The National Institute of Health explains that whole blood contains red blood cells, white blood cells, and platelets suspended in a protective yellow liquid known as plasma. About 55 percent of blood is plasma, and the remaining 45 percent is made up of red blood cells, white blood cells, and platelets. Plasma is about 92 percent water.
Alexander County EMS will source whole blood from Atrium Health Wake Forest Baptist Blood Bank. The blood bank at Baptist will ship the blood to the Atrium Health Wilkes Medical Center blood bank. The QRV will drive to Wilkes Medical Center to receive 2 units of blood every two weeks. These units of blood, if not needed, will be returned to the blood bank within 14 days, or five days prior to the expiration date of the blood, to receive a new shipment.

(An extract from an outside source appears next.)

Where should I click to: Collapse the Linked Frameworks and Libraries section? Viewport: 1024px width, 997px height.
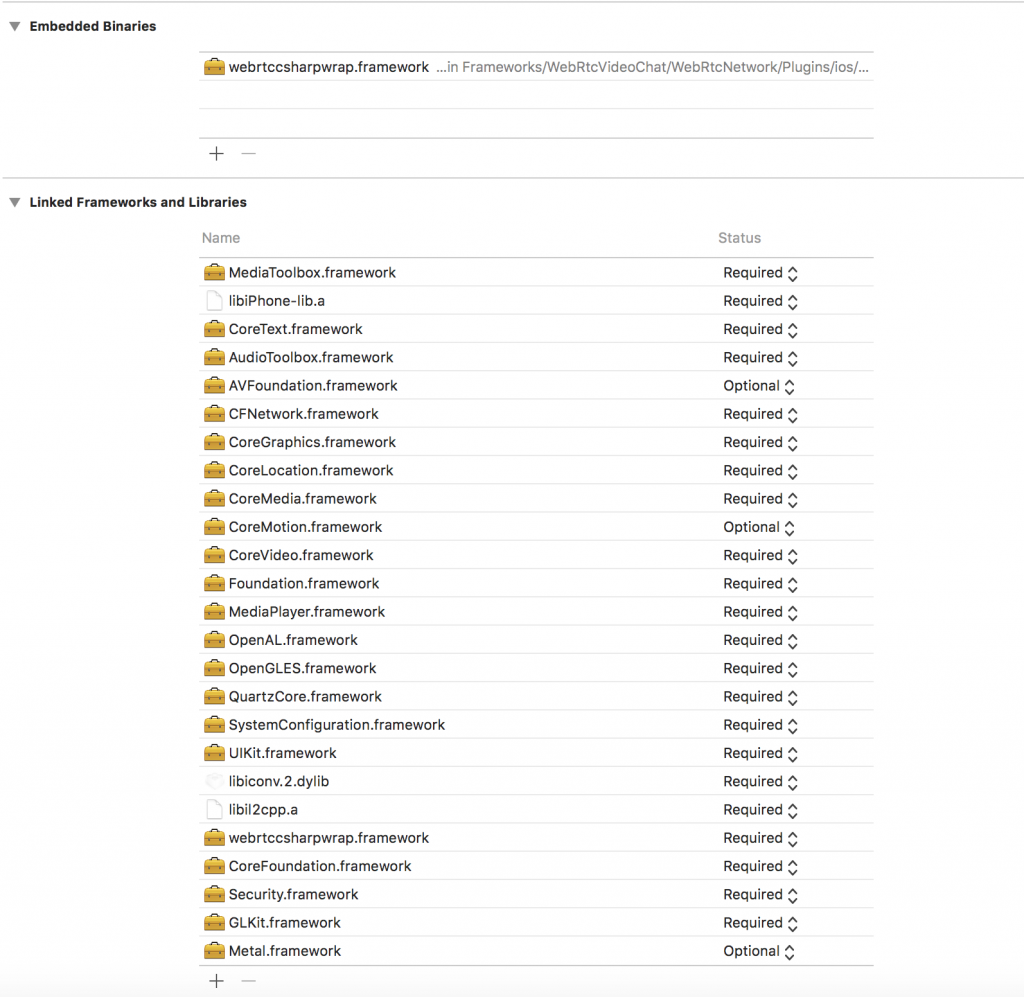[x=15, y=203]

During times of whole blood shortages, the blood bank may substitute with 2 group O packed red blood cells and 2 group A plasma.
In the event of a mass casualty scenario, the Baptist Blood Bank can provide additional personnel and up to 20 units of red cells or whole blood to the scene.
“With blood being a valuable commodity, we plan to hold blood drives in the future,” Sigmon said. “Alexander Rescue Squad and local fire departments are interested in hosting blood drives to support the blood bank. When a blood drive occurs, I would like to encourage anyone who is willing to donate blood to please participate, as the blood you donate very well could come right back into Alexander County.”
With this new development in local EMS capability, Alexander becomes one of the few counties in North Carolina carrying whole blood.
Sigmon and Richards would like to thank James Caldwell from the NC Office of EMS, State Medical Director Dr. Tripp Winslow, Alexander County EMS Medical Director Dr. Joel Inman, Georgia Kontos and Christina Warren from the Baptist Hospital blood bank, and all the Alexander County Paramedics who have trained tirelessly.
“May this mission of whole blood administered in the field give someone a fighting chance,” Richards said.
“Prehospital blood administration is a cutting edge procedure that can save the lives of patients suffering from hemorrhagic shock prior to reaching a trauma center. We are very pleased with all the hard work our employees have put into our blood administration program and the effects it will have on the lives of critical patients in our county,” Sigmon concluded.